Materials and Methods
A retrospective review was performed of patients treated for a terrible triad injury at a level-1 trauma center over a 15-year period. Patient demographics were examined and outcome data was recorded regarding complication rates and post-operative range of motion (ROM). Statistical analysis was performed using two-tailed fisher's exact and t-tests assuming unequal variances. Additionally, data was analyzed when matching for age, body mass index (BMI), and presence of concurrent injury.

Results
93 terrible triad injuries were reviewed including 13 that were treated with open reduction and internal fixation (ORIF) with the addition of a static external fixator and 80 treated with ORIF alone. Patients treated with ORIF and an external fixator were older than those treated with ORIF alone (average 51 vs. 45.7 years).
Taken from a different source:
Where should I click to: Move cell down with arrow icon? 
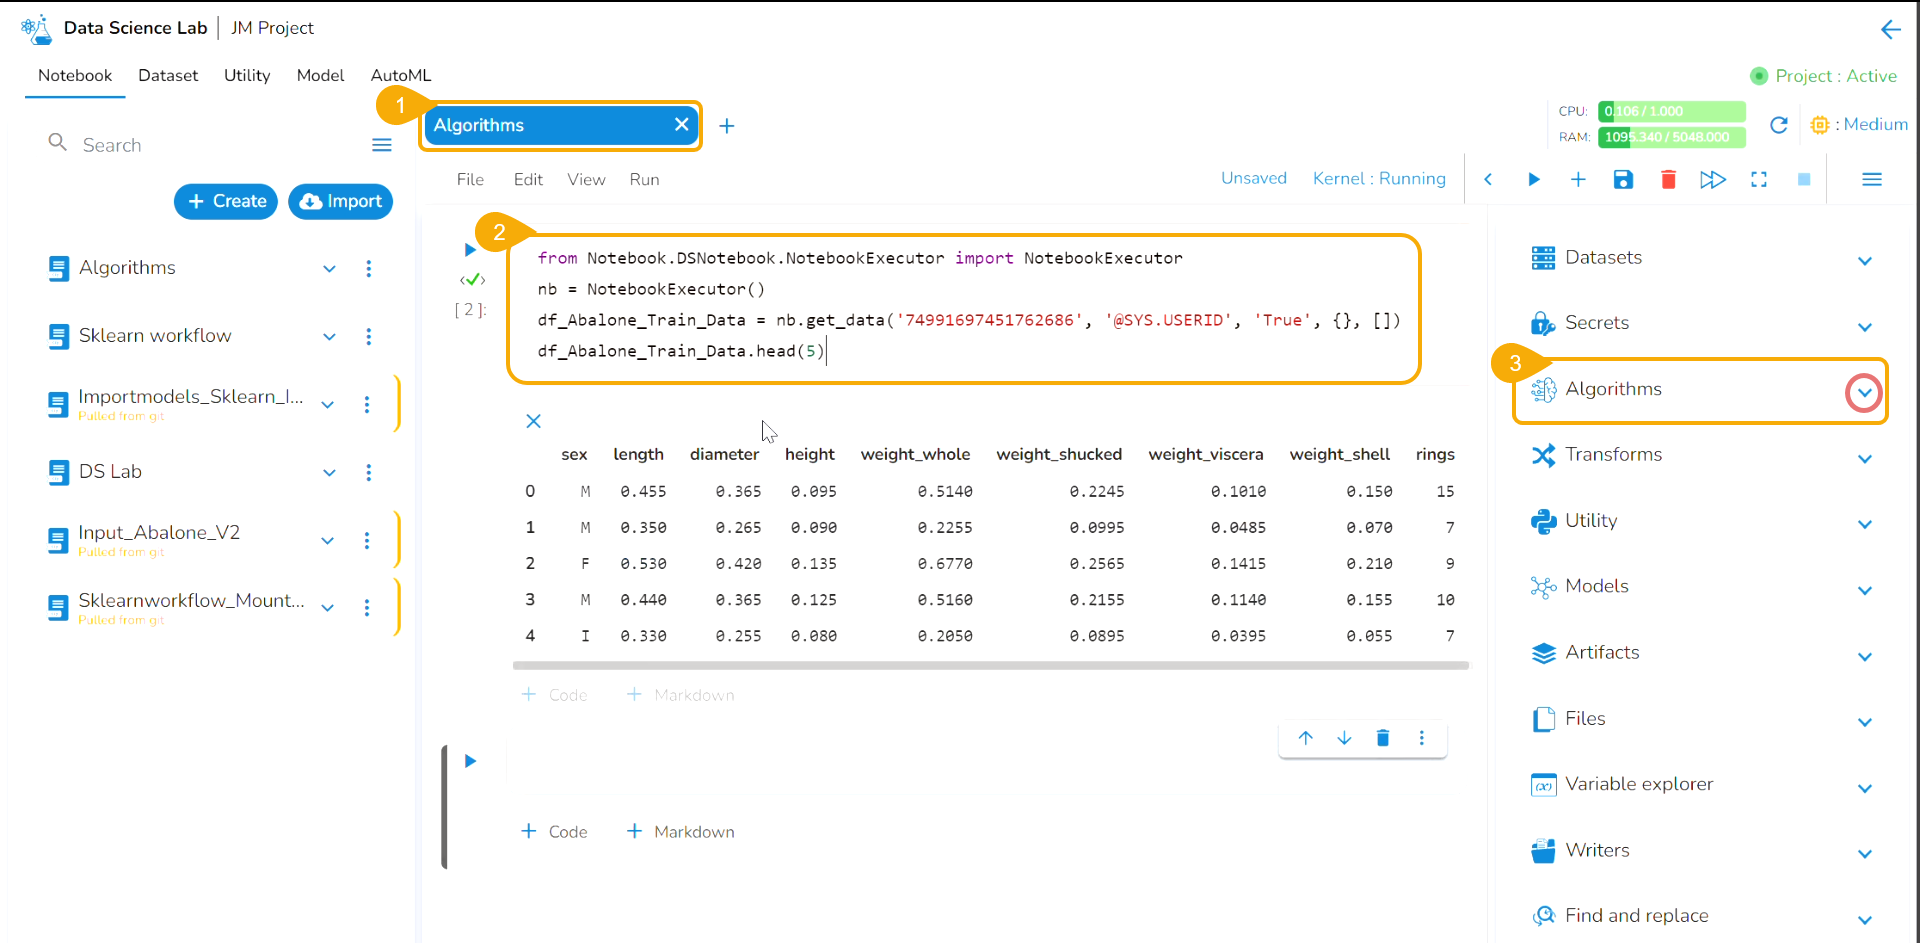[1344, 738]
In the ORIF with external fixator treatment group, 61.5% (8/13) had concurrent injuries compared to 33.8% (27/80) of patients who underwent ORIF alone. 20% of patients (16/80) treated with ORIF alone needed a reoperation compared to only 1 of 13 patients (7.69%) initially treated with ORIF and the addition of an external fixator. The rationale for reoperation included capsulectomy, heterotopic ossification removal, hardware removal, and recurrent elbow subluxation. Patients initially treated with ORIF and an external fixator had greater forearm pronation/supination and elbow flexion earlier in the rehabilitation period, but less elbow extension. The average arc of motion was greater in patients treated with ORIF and an external fixator later in the rehabilitation period. In obese patients (BMI ? 30), ORIF with an external fixator allowed for significantly better forearm supination at the first and second follow-up evaluations.

Conclusion
The addition of a static external fixator when performing ORIF of terrible triad injuries serves to function as a rigid brace, which can be unlocked for supervised physical therapy leading to better postoperative ROM and lower reoperation rates, especially in obese patients.